In deze zaak heeft het Gerechtshof Amsterdam op 16 juni 2015 uitspraak gedaan in hoger beroep over een klacht van klager tegen notaris mr. [naam]. Klager had op 4 december 2014 een beroepschrift ingediend tegen de beslissing van de kamer voor het notariaat in Amsterdam, die op 27 november 2014 de klacht van klager niet-ontvankelijk had verklaard wegens gebrek aan belang. Klager stelde dat de notaris onzorgvuldig had gehandeld door mee te werken aan de levering van een onroerende zaak, die volgens hem voor een te lage prijs was overgedragen, waardoor zijn verhaalsmogelijkheden op zijn ex-partner zouden zijn benadeeld.
Het hof heeft de feiten vastgesteld op basis van de eerdere beslissing van de kamer en heeft geconcludeerd dat klager geen redelijk belang heeft bij zijn klacht. De akte waar het om gaat betreft een transactie tussen de vader van de ex-partner van klager en zijn zoon, waarbij klager geen partij is en geen recht kan ontlenen aan deze transactie. Het hof oordeelt dat de verwachting van klager dat deze transactie invloed zou hebben op zijn verhaalsmogelijkheden te onzeker is om hem ontvankelijk te verklaren in zijn klacht.

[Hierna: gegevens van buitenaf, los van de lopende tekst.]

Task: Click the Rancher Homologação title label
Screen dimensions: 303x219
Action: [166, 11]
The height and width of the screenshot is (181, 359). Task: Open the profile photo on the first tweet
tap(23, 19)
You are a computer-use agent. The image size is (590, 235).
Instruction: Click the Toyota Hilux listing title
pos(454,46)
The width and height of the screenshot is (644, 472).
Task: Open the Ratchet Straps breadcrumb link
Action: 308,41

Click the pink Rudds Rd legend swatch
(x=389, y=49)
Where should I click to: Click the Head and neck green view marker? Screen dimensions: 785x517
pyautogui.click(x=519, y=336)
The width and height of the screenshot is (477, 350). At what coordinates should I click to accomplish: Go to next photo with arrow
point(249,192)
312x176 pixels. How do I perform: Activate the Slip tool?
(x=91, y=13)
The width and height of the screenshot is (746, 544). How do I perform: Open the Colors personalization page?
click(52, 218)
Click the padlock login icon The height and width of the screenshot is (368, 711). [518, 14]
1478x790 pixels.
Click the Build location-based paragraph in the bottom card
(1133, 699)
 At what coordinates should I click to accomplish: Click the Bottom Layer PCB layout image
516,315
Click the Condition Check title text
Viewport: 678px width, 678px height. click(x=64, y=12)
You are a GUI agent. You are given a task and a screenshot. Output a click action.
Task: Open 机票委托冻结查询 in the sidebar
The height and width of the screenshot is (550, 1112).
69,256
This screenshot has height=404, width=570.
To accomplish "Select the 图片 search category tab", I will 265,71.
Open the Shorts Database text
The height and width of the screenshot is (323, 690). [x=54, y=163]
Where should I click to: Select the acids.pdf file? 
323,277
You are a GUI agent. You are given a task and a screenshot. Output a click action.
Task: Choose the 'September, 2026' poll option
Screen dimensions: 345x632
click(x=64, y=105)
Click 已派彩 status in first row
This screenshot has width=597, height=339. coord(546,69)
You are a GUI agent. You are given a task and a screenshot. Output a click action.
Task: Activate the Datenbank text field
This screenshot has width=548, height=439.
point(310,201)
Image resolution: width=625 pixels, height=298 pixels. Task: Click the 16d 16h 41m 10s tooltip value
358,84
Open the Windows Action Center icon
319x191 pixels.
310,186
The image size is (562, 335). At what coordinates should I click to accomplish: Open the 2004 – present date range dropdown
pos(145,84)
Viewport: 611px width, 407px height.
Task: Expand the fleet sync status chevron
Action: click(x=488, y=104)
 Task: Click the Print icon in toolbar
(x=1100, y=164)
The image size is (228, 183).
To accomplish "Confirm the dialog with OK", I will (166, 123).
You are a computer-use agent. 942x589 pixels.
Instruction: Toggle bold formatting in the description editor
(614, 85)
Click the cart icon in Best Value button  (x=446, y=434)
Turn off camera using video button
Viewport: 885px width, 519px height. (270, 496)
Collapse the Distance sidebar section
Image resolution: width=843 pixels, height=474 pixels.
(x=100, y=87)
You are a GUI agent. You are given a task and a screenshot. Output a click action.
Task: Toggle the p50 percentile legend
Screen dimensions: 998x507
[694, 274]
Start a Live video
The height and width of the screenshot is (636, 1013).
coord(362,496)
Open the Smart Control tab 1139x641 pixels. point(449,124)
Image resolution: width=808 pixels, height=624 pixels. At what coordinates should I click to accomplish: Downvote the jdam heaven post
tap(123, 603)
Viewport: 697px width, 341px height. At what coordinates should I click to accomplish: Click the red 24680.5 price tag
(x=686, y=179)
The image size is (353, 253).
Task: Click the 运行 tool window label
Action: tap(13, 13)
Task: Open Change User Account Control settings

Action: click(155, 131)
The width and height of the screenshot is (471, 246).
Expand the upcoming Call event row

De kamer had eerder al geoordeeld dat klager niet-ontvankelijk was, en het hof bevestigt deze beslissing. Het hof merkt op dat de argumenten van klager niet voldoende zijn om aan te nemen dat hij een belang heeft bij de klacht, en dat de verdere stellingen van partijen niet relevant zijn voor de beslissing. De uitspraak van het hof bevestigt de eerdere beslissing van de kamer, waarmee de klacht van klager wordt afgewezen.